Can you just give us an idea of the scale of that situation now?
Are we talking about a handful or are we talking about 1,000 or
more?
(Mr Wakeford) The Countryside Agency inherited from
the Rural Development Commission a longstanding programme of village
shop schemes of different kinds. I would prefer to provide you
with a note rather than to do anything else. It is not something
that we are just doing in one part of the country; it is a national
programme of support to village shops in particular with reference
to post offices.
457. In other words, you cannot tell us the
scale of it?
(Mr Wakeford) Given notice I can tell you the scale
of it.
(Mr Cameron) It is certainly hundreds.
Mrs Ellman
458. English Nature told us that they were disappointed
with the treatment of biodiversity in the consultation paper "Rural
England". Do you share that concern?
(Mr Cameron) The Countryside Agency is enthusiastic
about biodiversity as an aspect of landscape and countryside management.
We certainly encourage it, but I think probably the Rural White
Paper is more about and should be more about communities. Biodiversity
problems are being addressed in the countryside legislation and
I would feel that perhaps the Rural White Paper should focus mainly
upon communities and the social problems in rural areas.

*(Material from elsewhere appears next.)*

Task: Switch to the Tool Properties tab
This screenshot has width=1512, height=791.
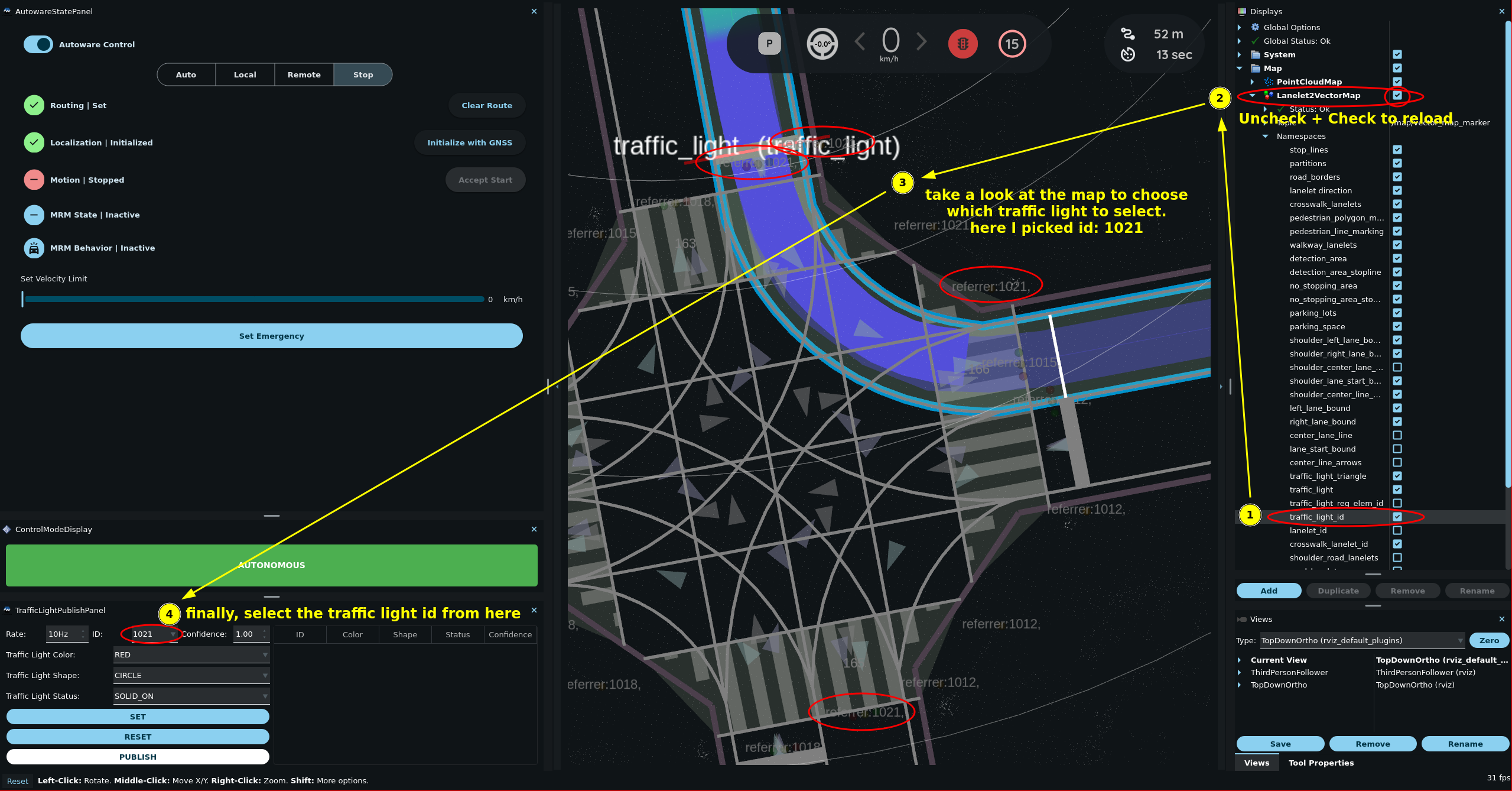Action: click(1321, 763)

459. You are not agreeing with them?
(Mr Wakeford) Does it not depend on what the objective
is? The government's consultation made clear at the time that
there had been a number of consultation papers on different aspects
of things, not only on wildlife conservation, on which it has
a special consultation document, but also on Areas of Outstanding
Natural Beauty. In some ways, the environmental side of the countryside
had already been covered. Its consultation document gave a nod
to those things but said that the main focus of that particular
consultation paper was about the rural communities and rural services.
I think you have to take that explanation at face value.